NEAT1 as a Diagnostic Biomarker and Therapeutic Target for Alzheimer's Disease: A Comprehensive Review.
📄 Abstract
Alzheimer's disease (AD) is marked by progressive cognitive decline and memory loss. Emerging evidence underscores the role of long non-coding RNAs (lncRNAs), particularly nuclearenriched abundant transcript 1 (NEAT1), in AD pathogenesis. NEAT1, a pivotal lncRNA that regulates diverse cellular processes, shows dysregulated expression in AD and impairs neuronal survival. This review explores NEAT1's molecular mechanisms, biomarker potential, and therapeutic relevance. NEAT1 contributes to AD pathology by acting as a competitive endogenous RNA (ceRNA) that sequesters protective microRNAs, including miR-124 and miR-107, thereby dysregulating downstream targets.
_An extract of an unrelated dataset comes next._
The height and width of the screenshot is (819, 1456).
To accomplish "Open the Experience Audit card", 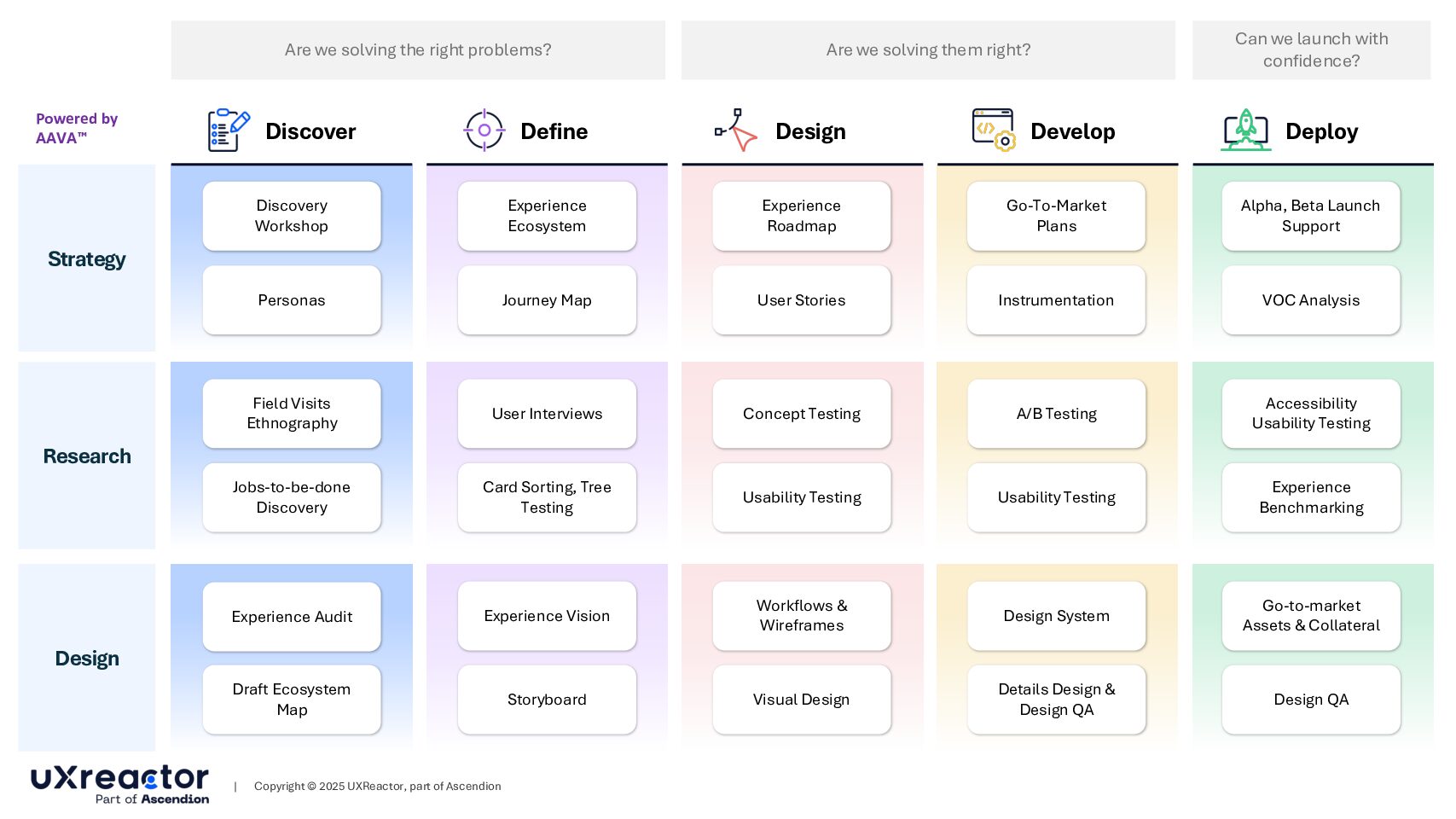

It facilitates PINK1 degradation and potentially drives mitochondrial dysfunction and neuronal injury. Elevated NEAT1 levels are associated with amyloid-beta accumulation, tau hyperphosphorylation, and NF-κB-mediated neuroinflammation. Preclinical studies suggest that modulating NEAT1 expression can alleviate AD‑like pathology, making NEAT1 a promising target for intervention. Increased plasma NEAT1 in patients indicates its value as a non-invasive early diagnostic biomarker. NEAT1 regulates multiple AD-related pathways, including IGF1R, TRAF2, BACE1, CREB/BDNF, and Nrf2/NQO1, and interacts with lncRNAs linked to metabolic and neurodegenerative diseases, such as XIST and KCNQ1OT1. By influencing amyloid processing, synaptic function, mitochondrial health, and inflammatory responses, NEAT1 emerges as a central regulator in AD. Targeting NEAT1 offers dual benefits: advancing precision diagnostics and enabling multi-pathway therapeutic approaches. This review underscores NEAT1's significance as both a biomarker and therapeutic target, providing insights for future strategies to mitigate the burden of AD.